- TEXT PROVIDED

-- -- --

The goal is to have nominees well-prepared enough that nothing comes as a surprise when they’re facing the real senators.

For Price, Democrats have indicated they plan to focus little on his qualifications for the job. In addition to his stock trades, they’re instead expected to zero in on his past plans to overhaul Obamacare and entitlement programs and what they see as dangers those could create for women and seniors in particular.

Confirmation

Throughout the process, a cone of silence is expected.

“That’s been protocol for a very long time,” Sebelius said. “The moment your nomination goes forward, the goal is do not create news. Nothing should be about you. It should all be about the incoming president.”

That largely worked for Sullivan, whose biggest slip-up came after he talked to an AJC reporter about abortion, presenting a stance that didn’t gel with Bush’s. He was later confirmed by the Senate 98-1.

Sebelius’ path to confirmation was rockier.

Republicans ultimately delayed the final vote on her nomination due to her past support for abortion rights and vision for health care as Obama’s team was in the early stage of fashioning what would become the Affordable Care Act.

She was ultimately confirmed 65-31. Price is expected to be confirmed on even more partisan lines.

That’s a shame, Sullivan said.

The country’s elected officials “have been voted on by our citizens to really go to Washington to solve problems, to make people’s lives better,” he said. “In my view I think some of that has been lost. There seems to be much more desire to prevent someone from the opposite party from achieving something. I think that’s unfortunate.”

HHS’ third doctor?

Price, if he is confirmed by the Senate, would be the third doctor to lead HHS. Sullivan, an Atlanta resident, was the last doctor to hold the job.

Sullivan said the job is much more difficult than when he was secretary, in part, because the incoming secretary will be tasked with carrying out Trump’s plan to dismantle and replace Obamacare.

“I think (Price) is going to have a tough time in that because he’s heading the department now that has as its major goal the repealing of the ACA,” Sullivan said. “The question that is obvious is how are they going to do this without causing a lot of damage, either by people losing insurance or putting the insurance market into a very volatile, unstable situation in terms of pricing their products? So I think it will be very difficult.”

Sullivan, who supports Obamacare but acknowledges there are issues that need to be changed, said Price’s background as a doctor could be an asset. But it also comes with an extra responsibility linked to their profession’s guiding Hippocratic Oath and its underlying principle: “Do no harm.”

-- -- --

- GIVEN ENTRIES
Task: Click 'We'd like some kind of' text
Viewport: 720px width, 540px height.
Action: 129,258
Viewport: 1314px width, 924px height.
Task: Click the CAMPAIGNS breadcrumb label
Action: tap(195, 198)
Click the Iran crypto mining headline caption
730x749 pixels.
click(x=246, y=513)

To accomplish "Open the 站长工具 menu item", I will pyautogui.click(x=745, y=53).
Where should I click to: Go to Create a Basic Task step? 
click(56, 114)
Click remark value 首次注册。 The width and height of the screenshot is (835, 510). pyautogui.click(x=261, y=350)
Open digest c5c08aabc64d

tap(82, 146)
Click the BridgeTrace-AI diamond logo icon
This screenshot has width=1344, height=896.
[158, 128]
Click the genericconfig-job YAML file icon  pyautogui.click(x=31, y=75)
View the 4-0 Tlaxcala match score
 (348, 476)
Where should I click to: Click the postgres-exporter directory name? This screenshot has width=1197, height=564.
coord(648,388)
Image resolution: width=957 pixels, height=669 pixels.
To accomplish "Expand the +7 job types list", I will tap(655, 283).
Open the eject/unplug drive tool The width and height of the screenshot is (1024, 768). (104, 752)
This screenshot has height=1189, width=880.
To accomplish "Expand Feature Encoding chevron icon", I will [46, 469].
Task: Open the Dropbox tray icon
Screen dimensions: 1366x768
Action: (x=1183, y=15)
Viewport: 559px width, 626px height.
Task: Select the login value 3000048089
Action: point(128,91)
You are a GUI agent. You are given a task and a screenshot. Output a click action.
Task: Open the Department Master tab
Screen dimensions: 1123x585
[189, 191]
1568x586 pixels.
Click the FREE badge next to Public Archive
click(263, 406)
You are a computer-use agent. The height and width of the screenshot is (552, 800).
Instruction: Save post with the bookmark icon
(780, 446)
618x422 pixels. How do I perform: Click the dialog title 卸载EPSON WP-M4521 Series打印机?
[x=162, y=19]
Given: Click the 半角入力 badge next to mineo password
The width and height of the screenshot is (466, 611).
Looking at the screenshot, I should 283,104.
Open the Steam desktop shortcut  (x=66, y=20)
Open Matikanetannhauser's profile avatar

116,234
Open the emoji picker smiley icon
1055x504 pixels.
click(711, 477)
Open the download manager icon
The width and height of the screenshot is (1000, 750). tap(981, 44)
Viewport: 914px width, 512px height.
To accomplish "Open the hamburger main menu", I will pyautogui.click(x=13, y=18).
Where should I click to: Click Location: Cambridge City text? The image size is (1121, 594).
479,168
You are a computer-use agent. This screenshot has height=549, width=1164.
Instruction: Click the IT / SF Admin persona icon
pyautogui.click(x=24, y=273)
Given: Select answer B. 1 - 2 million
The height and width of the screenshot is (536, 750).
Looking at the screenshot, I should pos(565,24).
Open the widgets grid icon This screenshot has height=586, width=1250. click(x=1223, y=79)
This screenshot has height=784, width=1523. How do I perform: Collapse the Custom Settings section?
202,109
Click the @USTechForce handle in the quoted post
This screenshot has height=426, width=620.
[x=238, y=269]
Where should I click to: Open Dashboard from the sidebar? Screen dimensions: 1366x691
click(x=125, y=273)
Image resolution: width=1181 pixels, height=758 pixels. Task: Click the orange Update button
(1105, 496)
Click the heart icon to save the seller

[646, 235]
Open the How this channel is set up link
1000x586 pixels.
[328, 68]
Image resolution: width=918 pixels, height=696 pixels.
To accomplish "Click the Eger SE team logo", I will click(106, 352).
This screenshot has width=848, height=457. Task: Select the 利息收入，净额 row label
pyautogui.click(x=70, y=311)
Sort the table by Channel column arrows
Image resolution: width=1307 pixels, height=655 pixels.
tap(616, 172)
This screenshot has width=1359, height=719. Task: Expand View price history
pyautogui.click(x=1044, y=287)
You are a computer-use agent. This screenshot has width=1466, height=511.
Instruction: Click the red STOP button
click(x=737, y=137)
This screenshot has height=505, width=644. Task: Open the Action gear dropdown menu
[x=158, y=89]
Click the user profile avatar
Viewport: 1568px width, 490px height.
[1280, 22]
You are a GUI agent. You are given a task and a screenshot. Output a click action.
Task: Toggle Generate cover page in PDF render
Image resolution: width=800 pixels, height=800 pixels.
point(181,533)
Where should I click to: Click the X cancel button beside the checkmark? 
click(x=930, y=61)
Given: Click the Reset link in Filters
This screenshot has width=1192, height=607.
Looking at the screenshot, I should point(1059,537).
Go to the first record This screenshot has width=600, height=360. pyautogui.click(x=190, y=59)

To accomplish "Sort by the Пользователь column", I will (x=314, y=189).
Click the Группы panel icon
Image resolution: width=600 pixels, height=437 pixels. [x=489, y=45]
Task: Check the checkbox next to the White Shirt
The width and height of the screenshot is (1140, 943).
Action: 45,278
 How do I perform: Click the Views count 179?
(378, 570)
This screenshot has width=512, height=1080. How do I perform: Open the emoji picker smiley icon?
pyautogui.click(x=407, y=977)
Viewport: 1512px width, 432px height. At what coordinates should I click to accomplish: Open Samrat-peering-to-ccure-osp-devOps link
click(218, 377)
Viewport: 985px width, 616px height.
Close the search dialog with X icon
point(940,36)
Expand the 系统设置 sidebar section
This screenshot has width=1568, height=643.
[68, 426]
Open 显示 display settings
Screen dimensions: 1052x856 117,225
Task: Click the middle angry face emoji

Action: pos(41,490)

-- -- --

- YOUR TASKS
(A) From the article on HHS nominees, print the passage that begins at the words "Sebelius’ path to" and stops after "shame, Sullivan said.".
(B) According to the article on HHS nominees, what was the Senate vote that confirmed Sullivan?

- PER-TASK OUTPUTS
(A)
Sebelius’ path to confirmation was rockier.

Republicans ultimately delayed the final vote on her nomination due to her past support for abortion rights and vision for health care as Obama’s team was in the early stage of fashioning what would become the Affordable Care Act.

She was ultimately confirmed 65-31. Price is expected to be confirmed on even more partisan lines.

That’s a shame, Sullivan said.

(B) 98-1